For some time now the Labour party has been confronting (or perhaps doing its best to avoid confronting) a rumbling crisis about anti-Semitism in its ranks. It is worrying and amazing that anti-Semitism is still with us today; one would have thought that after 1945 we would all have learned our lesson. After all, we are not some benighted backwater, are we? We’re supposed to be “progressive”. It is sobering to think that Britain is closer to Iran in this matter than it would like to be.
Iran is a good place to start when one wants to look at anti-Semitism not just as government policy, but a national malaise. Traditionally, the government of Iran has been fiercely anti-Israeli, as well as anti-British and anti-American. America and Britain are the Great Satan and the Little Satan respectively.
So, they do not like us: but their hatred for Israel is in quite a different league to their hatred of Britain and America. Their hatred of Israel is racist in a way that their hatred of Britain and America is not.
As one commentator puts it: “What is so striking about the many forms that Iranian anti-Semitism takes – Holocaust denial, claims of Jewish control of the world and in its institutions, cartoon contests on denying the Holocaust, obsessions about Israeli power and ways to deal with it – is the irrational quality to all of it. It is an extreme form of anti-Semitism full of paranoid conspiracy theories and delusional thinking.”
The key point to anti-Semitism (as opposed to legitimate criticism of Israel) is its irrational nature. Anti-Semitism is a psychosis. Hence the paranoid conspiracy theories and delusional thinking: the Protocols of the Elders of Zion, that notorious forgery, is still on sale in Iran (and elsewhere). Anti-Semitism is not about argument or debate, or holding views on Israel, views that can be discussed: it is about a hatred of the other, and a denial of the right of the other to exist.
The only historically Christian country where this psychotic anti-Semitism has establishment currency is Greece, where a neo-Nazi member of Parliament has quoted the Protocols, and where a senior bishop of the national Church has claimed that Hitler was an instrument of world Zionism and that the 2008 economic crisis was caused by Jewish bankers. These two exponents of anti-Semitism must be hugely embarrassing to most Greeks, though neither of them has been forced to resign.
But Catholics too must acknowledge their history in this regard. Back in 2003, Daniel Jonah Goldhagen wrote a book entitled “A Moral Reckoning: The Role of the Catholic Church in the Holocaust and Its Unfulfilled Duty of Repair”. It was a very bad book, containing no original research and using faulty methodology. Its author, in the words of one reviewer, “sees a deep vein of Jew-hatred ingrained within Catholic tradition; and he does not think that there was any difference of kind, between that old religious Jew-hatred and the murderous racial anti-Semitism of the 20th century”. This is not just crude, it’s unsustainable.
There was a huge gulf in understanding between Catholic anti-Semites and Nazi ones, both in degree and in kind.

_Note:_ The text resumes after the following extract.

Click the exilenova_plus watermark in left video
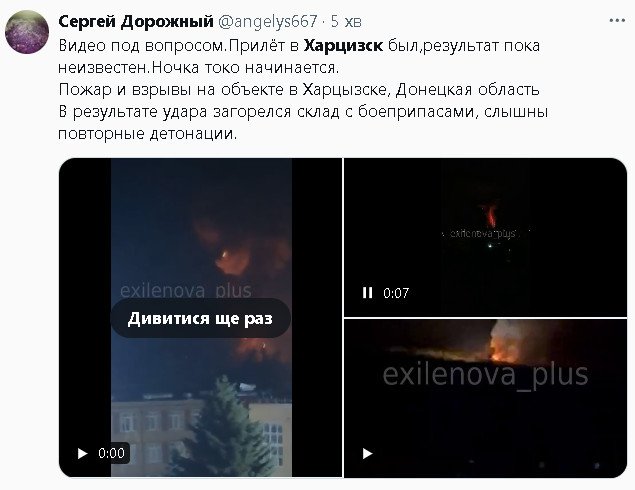Screen dimensions: 635x490 [186, 290]
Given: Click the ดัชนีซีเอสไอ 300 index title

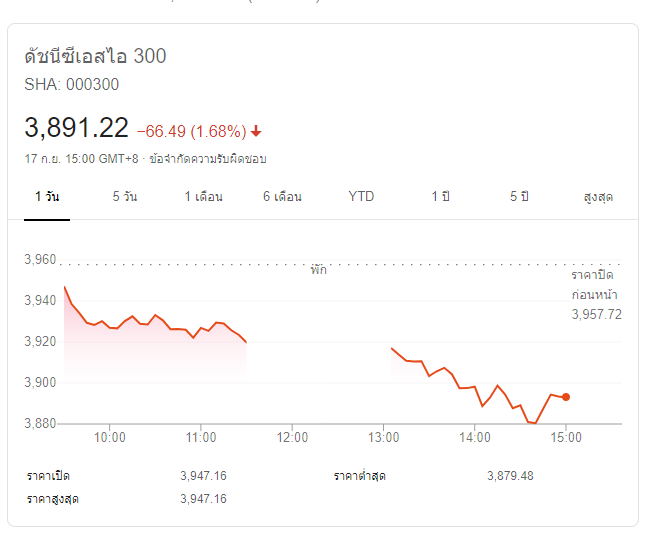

But it cannot be denied that there were, and continue to be, Catholic anti-Semites. Of the modern day Catholic anti-Semites, let us remember that many of them are in canonically dubious positions, something not often appreciated by the media. Moreover, it seems a point beyond contradiction that contemporary anti-Semites who identify as Catholic are not supported by the bishops of the Church or the Vatican. (Witness the controversies surrounding Radio Maryja in Poland.)
We must be on our guard against the virus of anti-Semitism (for that way madness lies) and we must combat it wherever we find it. If we don’t, not only will it be a huge injustice to Jewish people everywhere, as well as being an incitement to hatred and violence against the innocent, which is wrong in itself, it will also represent a severe defeat to our endeavours to promote a reasoned national conversation.
This is one reason, among many, why the current situation in the Labour party is so serious: Labour MPs are saying things that ought to embarrass moderately sophisticated sixth formers.
Again, if anti-Semitism is allowed to spread unchecked in the Church, the result will be a deformation of the Church’s Magisterium, as well as the decline of her voice into something that will only be heard in the enclosed echo chamber of the deluded.
If anti-Semitism were to get a hold, no one would take the Church’s proclamation of God’s love to all seriously. Indeed, when one looks at anti-Semitic churches (that phrase itself seems oxymoronic) one sees no genuine witness to the world, but rather a retreat into isolationism and obscurantism.
There is a parallel in the current Labour party fracas. If they want to be taken seriously as a party that is fair to all, that is reasoned and reasonable, if they want to be seen as a potential government, they have to expel anti-Semites. Politics cannot have anything to do with the psychosis of conspiracy theories. Reason must always be sovereign.